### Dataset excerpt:
+ + + + + + +

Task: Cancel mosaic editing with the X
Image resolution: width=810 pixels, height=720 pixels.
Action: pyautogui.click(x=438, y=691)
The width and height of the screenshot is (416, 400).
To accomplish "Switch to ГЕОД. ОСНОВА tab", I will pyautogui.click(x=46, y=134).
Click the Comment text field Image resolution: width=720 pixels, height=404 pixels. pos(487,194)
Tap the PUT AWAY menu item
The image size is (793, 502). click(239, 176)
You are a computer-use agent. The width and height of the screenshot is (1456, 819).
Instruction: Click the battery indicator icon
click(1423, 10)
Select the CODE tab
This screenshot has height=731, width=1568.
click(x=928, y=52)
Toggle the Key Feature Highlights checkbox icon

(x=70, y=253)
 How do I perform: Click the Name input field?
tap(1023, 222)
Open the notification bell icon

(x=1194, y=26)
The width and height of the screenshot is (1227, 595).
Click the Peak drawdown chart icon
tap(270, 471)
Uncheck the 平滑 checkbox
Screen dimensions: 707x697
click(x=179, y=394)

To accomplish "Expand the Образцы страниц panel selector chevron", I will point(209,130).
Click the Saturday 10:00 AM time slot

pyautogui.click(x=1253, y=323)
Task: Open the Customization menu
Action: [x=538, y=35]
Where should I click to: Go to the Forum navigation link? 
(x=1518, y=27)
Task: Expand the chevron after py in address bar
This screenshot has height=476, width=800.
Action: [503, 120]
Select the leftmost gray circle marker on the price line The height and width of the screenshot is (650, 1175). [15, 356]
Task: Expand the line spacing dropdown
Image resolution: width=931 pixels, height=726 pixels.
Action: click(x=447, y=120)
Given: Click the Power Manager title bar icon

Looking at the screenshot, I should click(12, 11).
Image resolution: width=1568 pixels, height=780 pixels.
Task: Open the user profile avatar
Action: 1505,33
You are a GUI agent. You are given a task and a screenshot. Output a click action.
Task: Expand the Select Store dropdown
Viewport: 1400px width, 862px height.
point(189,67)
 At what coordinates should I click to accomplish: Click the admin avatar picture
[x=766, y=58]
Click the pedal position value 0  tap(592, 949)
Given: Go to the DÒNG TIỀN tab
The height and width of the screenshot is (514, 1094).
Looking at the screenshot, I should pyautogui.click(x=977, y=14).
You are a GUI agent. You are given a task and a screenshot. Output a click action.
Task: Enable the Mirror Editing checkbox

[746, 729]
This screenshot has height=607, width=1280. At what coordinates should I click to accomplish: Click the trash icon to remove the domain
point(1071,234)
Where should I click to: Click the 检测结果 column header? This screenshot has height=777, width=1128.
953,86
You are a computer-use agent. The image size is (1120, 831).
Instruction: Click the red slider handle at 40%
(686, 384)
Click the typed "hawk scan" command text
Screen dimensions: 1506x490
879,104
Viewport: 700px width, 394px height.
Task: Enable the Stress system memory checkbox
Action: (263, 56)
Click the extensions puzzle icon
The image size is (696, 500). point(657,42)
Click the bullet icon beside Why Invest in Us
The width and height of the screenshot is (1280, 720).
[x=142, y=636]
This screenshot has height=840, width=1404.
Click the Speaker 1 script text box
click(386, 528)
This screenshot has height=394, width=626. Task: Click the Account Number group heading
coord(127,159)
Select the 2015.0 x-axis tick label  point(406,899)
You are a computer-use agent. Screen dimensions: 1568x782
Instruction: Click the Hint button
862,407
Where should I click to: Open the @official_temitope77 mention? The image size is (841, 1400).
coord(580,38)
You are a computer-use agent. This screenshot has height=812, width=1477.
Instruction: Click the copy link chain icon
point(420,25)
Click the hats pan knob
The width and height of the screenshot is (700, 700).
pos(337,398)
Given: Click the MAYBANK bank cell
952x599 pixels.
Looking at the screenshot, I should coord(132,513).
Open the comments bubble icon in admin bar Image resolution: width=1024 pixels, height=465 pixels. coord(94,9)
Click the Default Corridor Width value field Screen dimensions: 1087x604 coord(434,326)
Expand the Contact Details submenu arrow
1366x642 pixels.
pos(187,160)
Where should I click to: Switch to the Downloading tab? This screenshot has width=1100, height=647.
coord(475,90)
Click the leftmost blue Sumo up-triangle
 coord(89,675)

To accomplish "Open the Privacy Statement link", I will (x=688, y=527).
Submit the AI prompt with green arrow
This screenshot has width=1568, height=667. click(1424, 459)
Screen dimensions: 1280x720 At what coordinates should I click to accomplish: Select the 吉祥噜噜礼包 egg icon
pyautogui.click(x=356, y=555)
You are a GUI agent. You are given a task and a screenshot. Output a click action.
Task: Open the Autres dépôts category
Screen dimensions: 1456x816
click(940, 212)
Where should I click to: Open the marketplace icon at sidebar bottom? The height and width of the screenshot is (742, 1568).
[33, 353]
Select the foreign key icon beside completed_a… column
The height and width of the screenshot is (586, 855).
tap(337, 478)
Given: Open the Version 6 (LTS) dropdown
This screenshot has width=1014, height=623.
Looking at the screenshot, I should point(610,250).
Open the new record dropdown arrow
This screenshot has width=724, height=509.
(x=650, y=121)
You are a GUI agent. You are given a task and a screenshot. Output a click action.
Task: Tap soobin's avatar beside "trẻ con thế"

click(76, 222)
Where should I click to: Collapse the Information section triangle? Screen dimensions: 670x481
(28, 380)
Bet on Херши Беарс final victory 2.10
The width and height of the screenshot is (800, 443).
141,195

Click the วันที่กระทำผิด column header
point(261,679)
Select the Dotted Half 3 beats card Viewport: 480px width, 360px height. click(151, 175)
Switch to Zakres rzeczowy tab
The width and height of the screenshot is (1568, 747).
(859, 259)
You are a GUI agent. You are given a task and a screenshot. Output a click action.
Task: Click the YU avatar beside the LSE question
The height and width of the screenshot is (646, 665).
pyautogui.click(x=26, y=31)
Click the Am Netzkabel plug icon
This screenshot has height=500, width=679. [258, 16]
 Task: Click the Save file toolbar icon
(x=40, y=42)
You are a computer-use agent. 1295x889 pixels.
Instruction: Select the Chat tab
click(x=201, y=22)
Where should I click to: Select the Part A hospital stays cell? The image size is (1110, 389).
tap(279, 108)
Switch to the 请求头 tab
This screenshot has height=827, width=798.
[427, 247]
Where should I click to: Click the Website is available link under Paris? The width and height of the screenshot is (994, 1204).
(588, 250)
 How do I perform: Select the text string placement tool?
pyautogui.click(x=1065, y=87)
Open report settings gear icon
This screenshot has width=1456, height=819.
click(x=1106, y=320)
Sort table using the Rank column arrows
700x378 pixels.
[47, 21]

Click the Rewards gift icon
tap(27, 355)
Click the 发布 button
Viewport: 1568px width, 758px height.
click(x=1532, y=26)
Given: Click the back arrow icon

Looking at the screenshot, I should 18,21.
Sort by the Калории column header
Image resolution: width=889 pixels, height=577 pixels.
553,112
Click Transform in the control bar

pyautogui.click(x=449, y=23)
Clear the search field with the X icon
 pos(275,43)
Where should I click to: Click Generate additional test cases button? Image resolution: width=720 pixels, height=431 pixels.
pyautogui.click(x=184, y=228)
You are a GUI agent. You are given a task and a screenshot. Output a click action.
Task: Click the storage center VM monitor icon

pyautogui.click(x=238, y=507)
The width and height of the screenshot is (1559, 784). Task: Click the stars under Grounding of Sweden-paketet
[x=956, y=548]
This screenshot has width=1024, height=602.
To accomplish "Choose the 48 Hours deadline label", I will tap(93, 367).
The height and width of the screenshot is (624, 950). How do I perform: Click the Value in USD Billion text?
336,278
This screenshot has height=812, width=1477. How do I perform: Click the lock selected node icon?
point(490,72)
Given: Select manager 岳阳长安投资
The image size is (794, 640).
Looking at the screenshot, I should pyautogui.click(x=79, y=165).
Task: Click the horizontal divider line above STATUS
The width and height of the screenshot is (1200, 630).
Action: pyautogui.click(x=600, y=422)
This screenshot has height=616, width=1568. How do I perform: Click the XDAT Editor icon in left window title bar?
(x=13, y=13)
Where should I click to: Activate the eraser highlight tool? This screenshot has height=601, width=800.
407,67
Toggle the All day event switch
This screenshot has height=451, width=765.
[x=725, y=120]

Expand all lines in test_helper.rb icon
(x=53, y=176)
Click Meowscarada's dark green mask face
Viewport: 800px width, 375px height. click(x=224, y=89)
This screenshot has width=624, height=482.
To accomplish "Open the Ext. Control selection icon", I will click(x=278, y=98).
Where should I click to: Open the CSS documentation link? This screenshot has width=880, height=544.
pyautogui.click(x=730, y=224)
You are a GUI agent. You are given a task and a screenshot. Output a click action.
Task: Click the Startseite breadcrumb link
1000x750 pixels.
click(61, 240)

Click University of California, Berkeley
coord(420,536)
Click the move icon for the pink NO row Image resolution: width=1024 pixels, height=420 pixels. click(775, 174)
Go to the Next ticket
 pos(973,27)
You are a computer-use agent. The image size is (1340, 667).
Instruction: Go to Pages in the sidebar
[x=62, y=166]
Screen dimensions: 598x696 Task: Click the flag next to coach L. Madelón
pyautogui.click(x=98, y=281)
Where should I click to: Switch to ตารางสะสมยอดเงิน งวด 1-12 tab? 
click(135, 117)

+ + + + + + +

### Aim:
Rewrite the records from the start through the line containing "The image size is (793, 502). click(239, 176)", swapping "Comment" for "Description" and leaving everything else unchanged.

### Answer:
Task: Cancel mosaic editing with the X
Image resolution: width=810 pixels, height=720 pixels.
Action: pyautogui.click(x=438, y=691)
The width and height of the screenshot is (416, 400).
To accomplish "Switch to ГЕОД. ОСНОВА tab", I will pyautogui.click(x=46, y=134).
Click the Description text field Image resolution: width=720 pixels, height=404 pixels. pos(487,194)
Tap the PUT AWAY menu item
The image size is (793, 502). click(239, 176)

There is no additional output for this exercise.